Fortunately, the United States is also home to some of the most innovative minds in healthcare, many of whom are directly engaged in addressing these problems. Personal genomics is a great example of how technology and science are coming together in tangible ways to change the equation for outcomes while empowering real people to take control of their health. This field will generate almost unimaginable quantities of valuable, high-fidelity data in the coming years. Just as location data has helped mapping services make more intelligent recommendations for navigating from point A to point B, this genomic data can feed directly into research initiatives to improve understanding of the human genome, inform better DNA insights, and ultimately enable smarter medicine.
As Meeker notes, rising healthcare costs—which are increasingly borne by patients—are driving individuals to seek value in ways they hadn’t before. At the same time, these individuals are also asking more of their healthcare, because expectations have been raised dramatically in the digital age. Beautiful, seamless, mobile-first experiences are table stakes in every other aspect of our lives. Why wouldn’t they be table stakes in managing our health and wellness as well?
As consumers look for better ways to take care of themselves, they will naturally gravitate toward products and services that operate the way they do. Personal genomics will be in the vanguard of this trend, in part because the entire field was born of the digital age; there was never a time when personal genomics existed and smartphones did not. The constituents of our industry live and die by the user experiences that they are able to offer.
Consumers own the extraordinarily valuable data that they generate in these products and services, and they must always be in control of how it is used. This brings us back to how personal genomics, vast datasets, and the consumerization of healthcare that Meeker describes will feed into each other to help solve one of the world’s most enduring challenges.
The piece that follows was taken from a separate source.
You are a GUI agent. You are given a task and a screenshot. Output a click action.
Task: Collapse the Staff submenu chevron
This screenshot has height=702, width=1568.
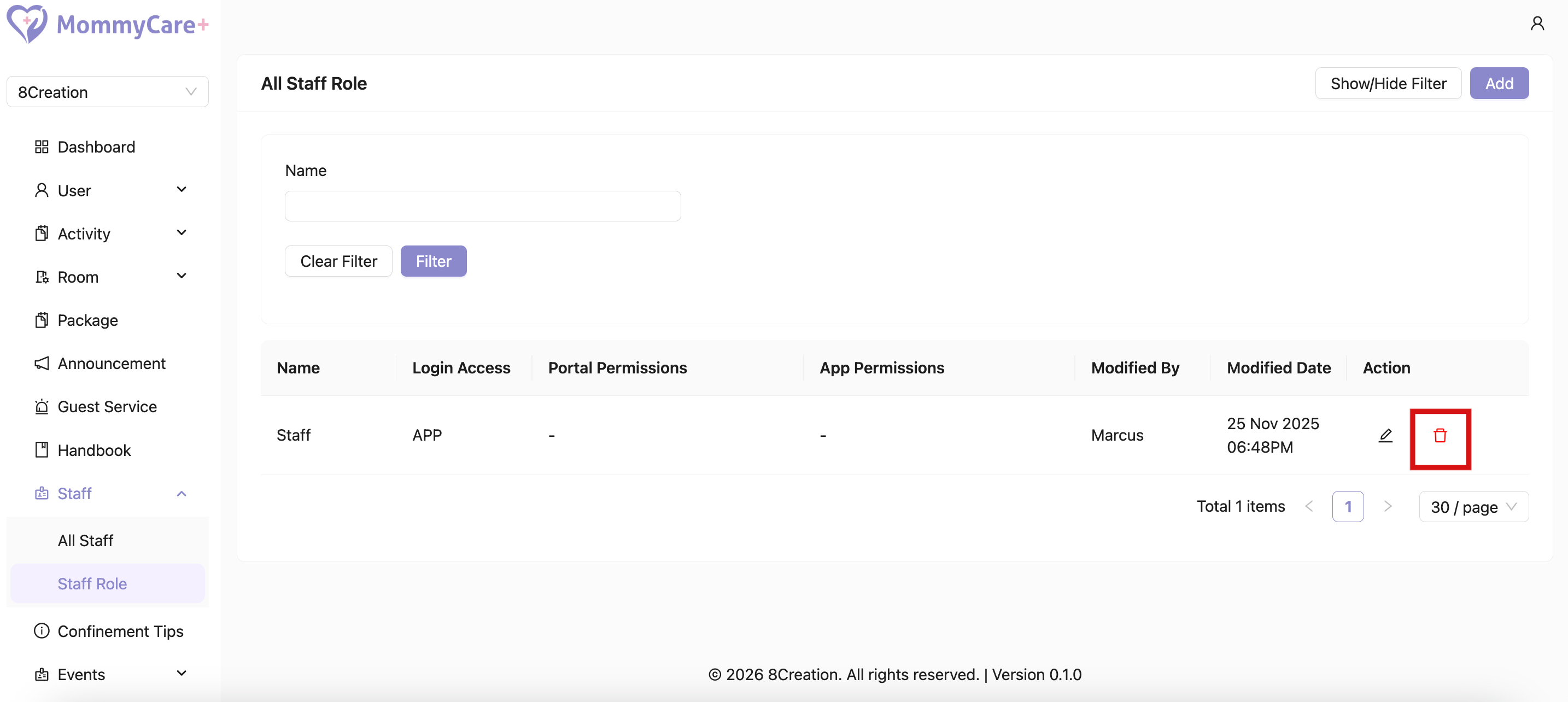tap(182, 493)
Better preventative health is a core part of fixing our healthcare system, but it starts with understanding correlations, and many of these correlations have a genetic component. By offering consumers valuable DNA insights that run the gamuts of depth and category—and by offering those insights in beautiful, digital-native ways—we have the opportunity to create appropriate incentives, drive uptake, and build substantial databases of high-fidelity genotypic and phenotypic data. Researchers will be able to combine and interpret this data in novel ways, leading to new insights that can help us all live longer, healthier lives. And these new insights will feed back into the ecosystem, driving even better apps and services for consumers from every walk of life.
Whole exomes and genomes, combined with electronic health records and incredibly robust datasets from personal devices, are going to lead to more understanding of our DNA in the next several years than in all of human history before it. But we will only get there by leading individuals along the journey. The trend toward the consumerization of healthcare identified in this year’s Internet Trends report isn’t something we fear—we’re embracing it, we will thrive with it, and it will enable us to improve countless lives.